Whether you were married, in a de facto relationship or no relationship, parents have a legal obligation to financially provide for their children.

You have a number of options in respect of Child Support including:

Private Arrangement:

This is where you and the other parent come to an arrangement by yourselves about how your children will be financially provide for. These agreements occur outside of the Child Support Agency.

The benefit of private arrangements is that they are flexible, require little administration, can provide for things that a Child Support Assessment may not and they are private. On the other hand, they are not enforceable if the paying parent doesn’t live up to their end of the agreement. There may also be consequences in respect of any Centrelink and Family Tax Benefit if Child Support is not paid at the assessed rate.

Private arrangements work best when the parents are able to effectively co-parent and have a high level of communication and trust.

Child Support Assessment:

The Child Support Agency will make an assessment of child support using the Child Support Assessment Formula. This formula takes into account:

  • The level of care each parent has for the children
  • The incomes of each parent
  • The age of the child/children
  • An amount necessary for self-support

Once an assessment has been made it is important to advise the Child Support Agency of any changes in your circumstances as this will affect the level of child support paid.

Collection of Child Support can occur privately or through the Child Support Agency.

In certain circumstances you may have a reason to seek a departure from a Child Support Assessment.

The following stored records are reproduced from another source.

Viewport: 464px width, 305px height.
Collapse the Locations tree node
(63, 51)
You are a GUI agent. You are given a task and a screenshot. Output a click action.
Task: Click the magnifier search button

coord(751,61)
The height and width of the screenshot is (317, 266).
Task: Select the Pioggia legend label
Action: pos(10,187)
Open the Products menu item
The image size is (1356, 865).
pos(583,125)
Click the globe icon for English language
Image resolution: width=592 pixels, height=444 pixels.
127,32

You have the right of appeal should you disagree with the assessed Child Support amount.

Child Support Agreements:

Child Support Agreements can be used by parents to make arrangements for child support between themselves rather than relying on an assessment made by the Child Support Agency. There are two types of Child Support Agreements: Limited Child Support Agreements and Binding Child Support agreements.

Limited Child Support Agreement:

Limited Child Support Agreements allow parents to come to arrangements about their child support outside of what they would otherwise be assessed to pay or receive through a Child Support Assessment.

The difference between these types of agreements and private agreements is that they:

  • Are registered with the Child Support Agency.
  • Must ensure that the payment made is at least equal to what would otherwise be assessed to be paid using the Child Support Formula.

Limited Child Support Agreements last for a maximum of 3 years and do not require evidence of legal advice before being accepted for registration by the Child Support Agency.

Binding Child Support Agreements:

Binding Child Support Agreements allow parents to depart completely from a Child Support Assessment. This means parents can come to whatever arrangements they agree to in respect of their child support arrangements.

There are strict legal requirements which must be met to enable a Binding Child Support Agreement to be registered with the Child Support Agency. These requirements include:

  • Both parents having received legal advice prior to signing the Binding Child Support Agreement.
  • Each parent’s solicitor signing and attaching a certificate to the Binding Child Support Agreement as evidence that the parents have received legal advice.

Once registered a Binding Child Support Agreement can only be overturned or set-aside by way of a Court Order or the parents registering a new Binding Child Support Agreement.